>>>

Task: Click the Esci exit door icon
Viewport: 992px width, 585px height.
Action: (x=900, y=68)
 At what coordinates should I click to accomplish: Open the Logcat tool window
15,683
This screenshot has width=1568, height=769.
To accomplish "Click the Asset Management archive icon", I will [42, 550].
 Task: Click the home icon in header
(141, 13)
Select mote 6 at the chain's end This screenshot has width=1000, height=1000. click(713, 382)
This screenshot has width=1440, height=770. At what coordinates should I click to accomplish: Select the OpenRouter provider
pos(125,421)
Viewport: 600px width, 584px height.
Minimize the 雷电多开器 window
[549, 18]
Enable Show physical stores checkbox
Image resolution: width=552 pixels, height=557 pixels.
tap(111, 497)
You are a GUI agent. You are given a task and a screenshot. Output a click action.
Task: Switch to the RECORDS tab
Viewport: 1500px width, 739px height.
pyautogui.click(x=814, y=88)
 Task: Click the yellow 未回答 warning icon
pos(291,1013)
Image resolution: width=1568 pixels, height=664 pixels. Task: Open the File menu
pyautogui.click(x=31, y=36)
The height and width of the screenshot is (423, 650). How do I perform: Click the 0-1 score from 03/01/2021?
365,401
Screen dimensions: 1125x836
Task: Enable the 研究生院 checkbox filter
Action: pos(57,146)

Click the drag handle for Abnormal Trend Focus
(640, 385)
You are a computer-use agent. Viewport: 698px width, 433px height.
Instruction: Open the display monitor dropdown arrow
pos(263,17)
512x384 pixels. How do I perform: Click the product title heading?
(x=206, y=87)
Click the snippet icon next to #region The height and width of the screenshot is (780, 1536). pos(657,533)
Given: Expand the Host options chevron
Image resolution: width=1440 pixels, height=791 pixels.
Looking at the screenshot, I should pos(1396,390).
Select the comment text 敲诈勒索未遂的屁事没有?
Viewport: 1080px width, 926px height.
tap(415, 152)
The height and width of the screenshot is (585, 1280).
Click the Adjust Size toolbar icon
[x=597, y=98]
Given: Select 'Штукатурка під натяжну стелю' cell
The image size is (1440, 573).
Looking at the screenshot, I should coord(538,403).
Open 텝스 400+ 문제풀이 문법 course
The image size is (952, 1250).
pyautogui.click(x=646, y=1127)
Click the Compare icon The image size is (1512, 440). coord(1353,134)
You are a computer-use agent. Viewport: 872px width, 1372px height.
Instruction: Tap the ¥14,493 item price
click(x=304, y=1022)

<<<

» Work to be completed: Work through the records line by line and tally those with the word "agent". Report only the total.

» Exercise output: 3